The circus in question eventually passes by the wolf breeding facility, allowing Mozart to catch his foster brother's scent. Mozart therefore escapes that night by digging a tunnel under the mesh-wire fence. Upon discovering this, Eli (the senior zoologist) has to apologize to Alma for their earlier misunderstanding to get her help in tracking down Mozart. By which point, Mozart has miraculously liberated Dreamer, allowing the two of them to head back towards Alma's island. Unfortunately, their journey does not go unnoticed and the police soon receive multiple phone calls about the two "dangerous" animals.

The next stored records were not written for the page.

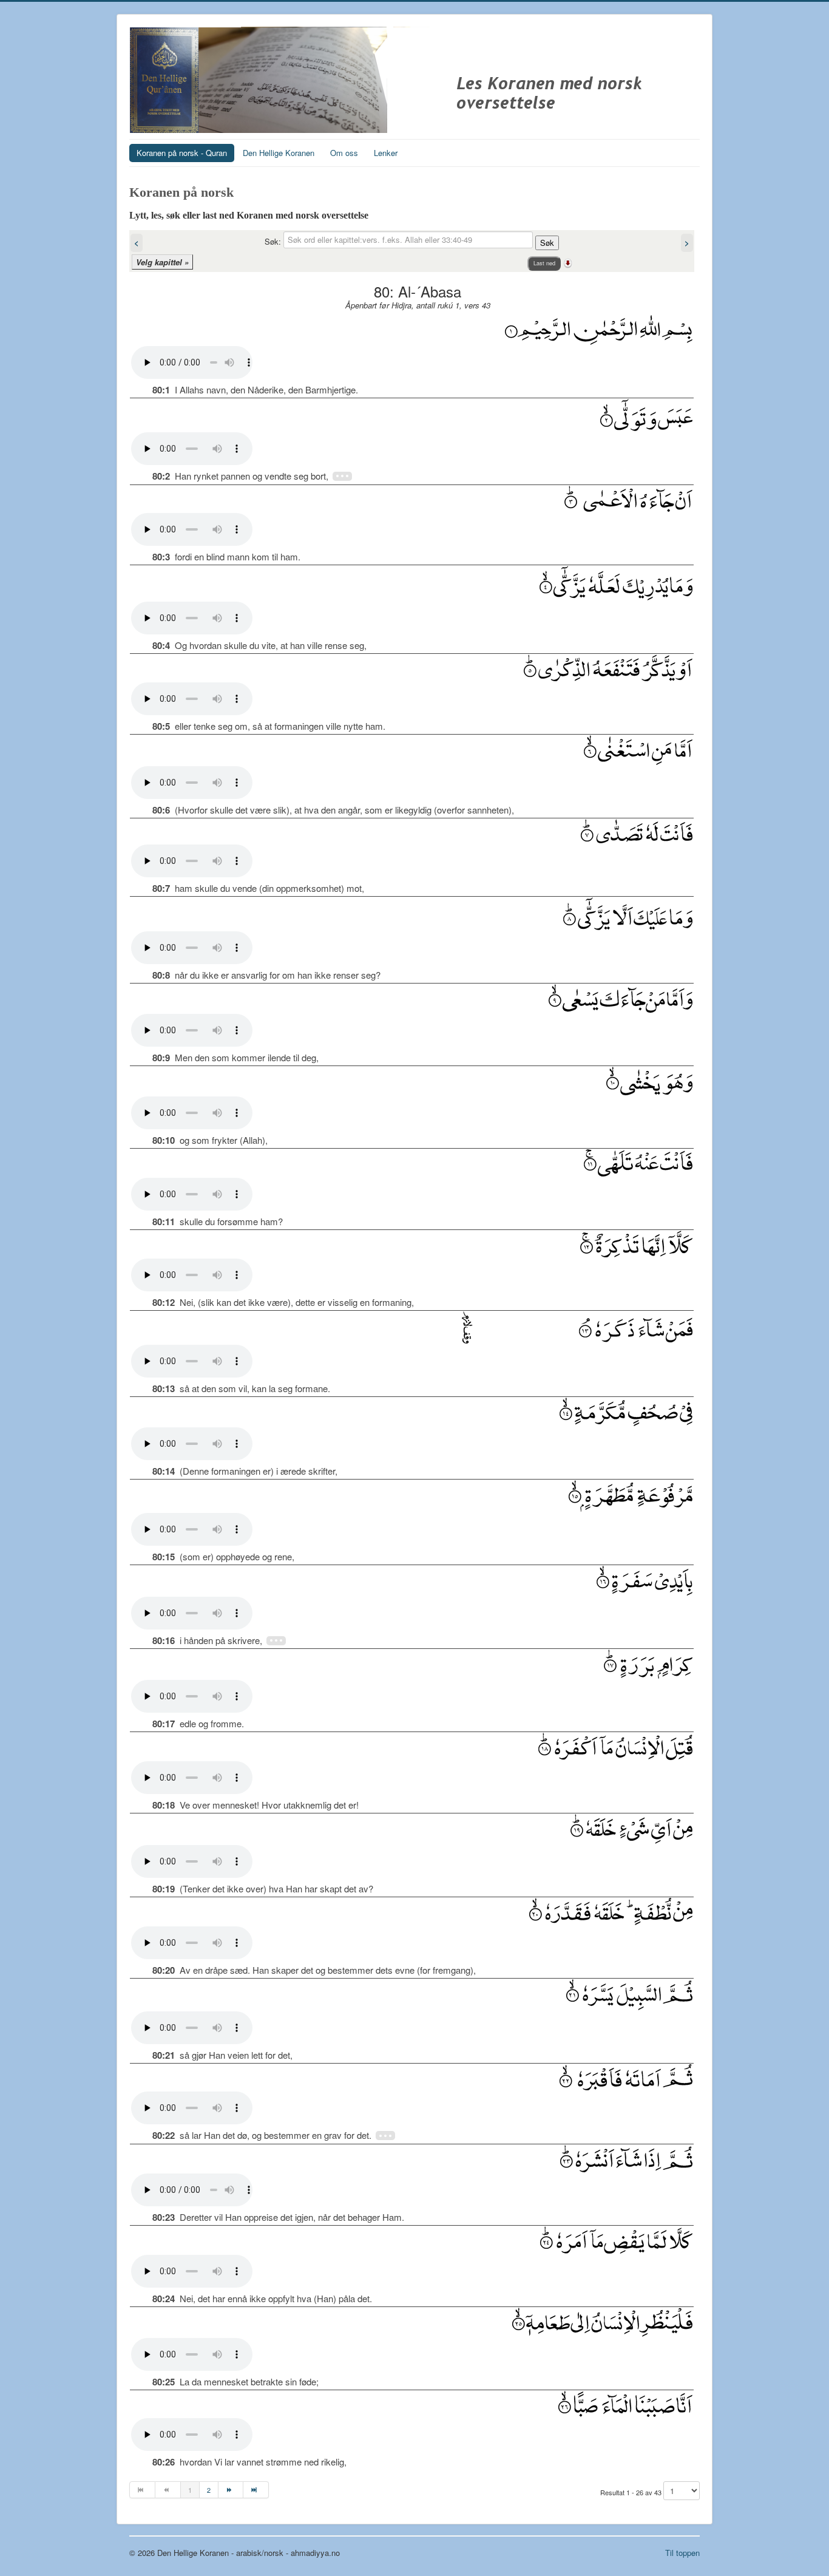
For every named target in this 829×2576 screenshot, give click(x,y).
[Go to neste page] (231, 2489)
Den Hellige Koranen (278, 152)
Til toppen (682, 2552)
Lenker (386, 152)
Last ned (544, 263)
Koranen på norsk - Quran (182, 152)
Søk (547, 242)
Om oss (344, 152)
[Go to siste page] (256, 2489)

With Raphael's help, Alma and Eli track down Mozart and Dreamer not far from the child-sized log cabin where Alma used to play as a little girl. Raphael's father tries to take Dreamer back at gunpoint, but Raphael manages to dissuade him just before a police SWAT team arrives on the scene. Alma takes Mozart and Dreamer through a secret tunnel from the play house to a certain hollow tree. From there, she and Mozart swim to the island without Dreamer, who wanders off to divert the SWAT team's attention. Tense moments later, however, it is revealed that Dreamer managed to outwit his hunters.

The movie ends with Alma performing an outdoor concert for the benefit of abused captive wild animals while Mozart and Dreamer play together in the nearby woods.

== Cast ==
- Molly Kunz as Alma
- Graham Greene as Joe
- Charlie Carrick as Eli
- Rhys Slack as Rapha
- Daniel Brochu as Mr. Mitchell
- Frank Schorpion as Pilot
- Rebecca Croll as Ysea
- Paddington as Dreamer
- Walter as Mozart

== Production and release ==
Gilles de Maistre said that during the filming of Mia and the White Lion he had a discussion with wolf trainer Andrew Simpson and lion trainer Kevin Richardson that gave him the idea for the film. He then wrote a script with his wife Prune de Maistre. Paddington (the wolf) and Walter (the lion) were raised together from the age of 5 weeks. Only a few people, including Molly Kunz could approach them; the film crew and the other actors were behind cages. The production adapted to its star animals, which resulted in 16 script revisions. After filming, Paddington and Walter continue to live together in Canada on Andrew Simpson's reservation.

The Wolf and the Lion premiered at the Zurich Film Festival on 25 September 2021, and the wide release began on 13 October 2021. Blue Fox Entertainment obtained the US distribution rights, where it was released on 4 February 2022.

== Reception ==
The film holds a 29% approval rating on Rotten Tomatoes from 21 reviews, with an average rating of 5/10. The film has received praise for the picturesque scenery and the scenes involving the animals, director of photography Serge Desrosiers, but beyond that, it has faced criticism of its feature-length runtime and the aspects of the film that involve the plot and human actors. In his review for the Austin Chronicle, Richard Whittaker enjoyed the sweet return of the recently absent animal-adventure film genre, but he felt the production sent mixed messages about wild animal relationships amongst each other and with humans. For the Los Angeles Times, Kimber Myers called the film "laughably bad", and summed up the general sentiment writing, "The Wolf and the Lion does have impressive scenes of these two animals, first as aww-inducing babies and then as awe-inspiring adults, all shot in the impossibly beautiful Canadian forest. However, it’s strung together with an implausible script, odd framing and nonsensical editing."

=== Accolades ===
After its debut, the film won best children's film at the Zurich Film Festival.